In Soviet Russia.... (5, Funny)

EricKoh (669058) | more than 6 years ago | (#20656209)

In Soviet Russia, phishers send you money..

What's wrong with people? (3, Insightful)

tomstdenis (446163) | more than 6 years ago | (#20656225)

Seriously. Is decency at such a low ebb that people have to stoop to attacking victim services and defense organizations? Seriously. Maybe if these people put half the time and energy they did into stealing they could actually get a real job and sleep well for a change instead of ripping people off all the time.

And while they're at it, they could stop sporging sci.crypt and other groups. That'd be nice. :-)

Re:What's wrong with people? (0)

Anonymous Coward | more than 6 years ago | (#20656347)

Is decency at such a low ebb that people have to stoop to attacking victim services and defense organizations?
You must be new here.

Re:What's wrong with people? (3, Insightful)

honeybuttertoast (1158569) | more than 6 years ago | (#20656433)

get a real job and sleep well for a change

I'm sure they sleep fine already.

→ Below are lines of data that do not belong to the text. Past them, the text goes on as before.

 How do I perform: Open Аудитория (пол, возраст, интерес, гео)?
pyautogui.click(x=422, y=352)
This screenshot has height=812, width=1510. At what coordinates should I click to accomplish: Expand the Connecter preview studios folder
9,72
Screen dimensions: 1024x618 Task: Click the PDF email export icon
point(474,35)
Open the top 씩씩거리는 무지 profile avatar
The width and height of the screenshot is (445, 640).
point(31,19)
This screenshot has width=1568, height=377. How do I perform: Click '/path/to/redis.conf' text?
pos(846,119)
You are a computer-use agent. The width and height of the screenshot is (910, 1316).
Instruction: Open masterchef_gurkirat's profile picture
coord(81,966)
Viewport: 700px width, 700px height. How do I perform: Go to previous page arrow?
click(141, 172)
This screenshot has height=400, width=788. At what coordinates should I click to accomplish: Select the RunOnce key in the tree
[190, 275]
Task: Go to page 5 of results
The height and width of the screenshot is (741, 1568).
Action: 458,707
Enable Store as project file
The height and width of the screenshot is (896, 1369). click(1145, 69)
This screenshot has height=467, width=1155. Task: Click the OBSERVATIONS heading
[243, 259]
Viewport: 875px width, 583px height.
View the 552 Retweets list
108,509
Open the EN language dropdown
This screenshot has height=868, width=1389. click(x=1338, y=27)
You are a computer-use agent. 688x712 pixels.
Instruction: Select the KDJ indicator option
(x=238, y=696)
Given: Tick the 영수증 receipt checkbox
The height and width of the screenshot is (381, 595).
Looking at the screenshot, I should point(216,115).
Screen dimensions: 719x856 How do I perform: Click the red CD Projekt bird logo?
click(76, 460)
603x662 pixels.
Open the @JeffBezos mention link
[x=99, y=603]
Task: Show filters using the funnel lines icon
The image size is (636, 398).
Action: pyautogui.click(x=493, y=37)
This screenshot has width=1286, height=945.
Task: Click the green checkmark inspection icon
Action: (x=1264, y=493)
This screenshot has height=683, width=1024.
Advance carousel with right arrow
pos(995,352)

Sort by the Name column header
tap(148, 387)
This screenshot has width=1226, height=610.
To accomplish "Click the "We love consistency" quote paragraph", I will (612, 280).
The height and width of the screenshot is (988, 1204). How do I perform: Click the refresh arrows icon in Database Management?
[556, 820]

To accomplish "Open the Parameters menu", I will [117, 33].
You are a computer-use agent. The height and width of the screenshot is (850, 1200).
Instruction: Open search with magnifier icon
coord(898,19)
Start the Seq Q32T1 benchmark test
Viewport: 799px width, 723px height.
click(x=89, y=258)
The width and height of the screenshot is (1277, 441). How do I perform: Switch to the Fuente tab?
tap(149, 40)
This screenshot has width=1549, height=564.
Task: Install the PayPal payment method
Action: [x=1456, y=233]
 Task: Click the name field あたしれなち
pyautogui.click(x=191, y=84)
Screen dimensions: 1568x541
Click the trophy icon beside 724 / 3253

On a nice comfy expensive bed.

Re:What's wrong with people? (1)

HomelessInLaJolla (1026842) | more than 6 years ago | (#20656439)

Is decency at such a low ebb
Look for CastleCops' karma to be modded to "terrible".

Maybe if these people put half the time and energy they did into stealing they could actually get a real job and sleep well for a change instead of ripping people off all the time.
A good portion of the people who spend their lives maliciously destroying the reputations of others do not need a "real job". Many are independently wealthy or come from lineages that have never had a shortage of wealth. They're not out to ruin others' reputations for money--they do it for entertainment.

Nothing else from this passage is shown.